Selected extract:

Penn Engineers Calculate Interplay Between Cancer Cells and Environment

Penn Engineers Calculate Interplay Between Cancer Cells and Environment

In 3-D traction force microscopy, each arrow represents the discrete displacement of a fluorescent bead bonded to a collagen fiber.

Interactions between an animal cell and its immediate environment, a fibrous network called the extracellular matrix, play a critical role in cell function, including growth and migration. But less understood is the mechanical force that governs those interactions.

University of Pennsylvania engineers have joined with colleagues at Cornell University to form a multidisciplinary team investigating this interplay. Using a method for measuring the force a breast-cancer cell exerts on its fibrous surroundings, they have quantified how this phenomenon aligns and stiffens those fibers. This stiffening produces mechanical feedback to the cells themselves, which is relevant to how they migrate and metastasize.

Material provided:
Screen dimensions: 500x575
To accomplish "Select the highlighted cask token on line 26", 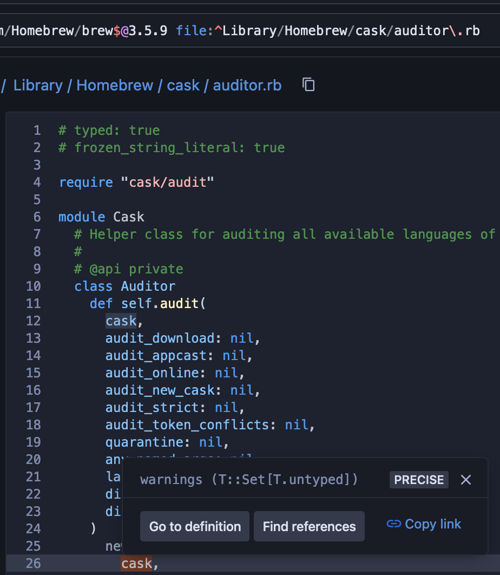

Questions:
(a) Rewrite everything from "University of Pennsylvania" down to "migrate and metastasize." in the article on cancer cells and their surroundings, swapping "breast-cancer cell" for "tumor cell".
(b) Write the next part of the article on cancer cells and their surroundings, picking up after its last sentence.

Responses to the tasks:
(a)
University of Pennsylvania engineers have joined with colleagues at Cornell University to form a multidisciplinary team investigating this interplay. Using a method for measuring the force a tumor cell exerts on its fibrous surroundings, they have quantified how this phenomenon aligns and stiffens those fibers. This stiffening produces mechanical feedback to the cells themselves, which is relevant to how they migrate and metastasize.

(b)
Understanding those forces has implications in many disciplines, including immunology and cancer biology, and could help scientists better design biomaterial scaffolds for tissue engineering.

In 3-D traction force microscopy, each arrow represents the discrete displacement of a fluorescent bead bonded to a collagen fiber.

Vivek Shenoy, professor in the Department of Materials Science and Engineering in Penn’s School of Engineering and Applied Science and co-director of Penn’s Center for Engineering Mechanobiology, has previously modeled this stiffening feedback.

Looking to match simulated results with physical experiments, Shenoy joined a research team led by Mingming Wu, associate professor in the Department of Biological and Environmental Engineering at Cornell, and her graduate student Matthew Hall, now a postdoctoral researcher at the University of Michigan.

Wu and Hall’s colleagues used 3-D traction-force microscopy to measure the displacement of fluorescent marker beads distributed in a collagen matrix that also contained migrating breast-cancer cells. Shenoy’s team could then calculate the force exerted by the cells using the displacement of those beads.

“Nobody has looked how cellular forces quantitatively alter the matrix and how that feeds back into the cell force,” Shenoy said. “Using our model, we could quantitatively derive what forces the cells were exerting.”

The group published the findings in the Proceedings of the National Academy of Sciences.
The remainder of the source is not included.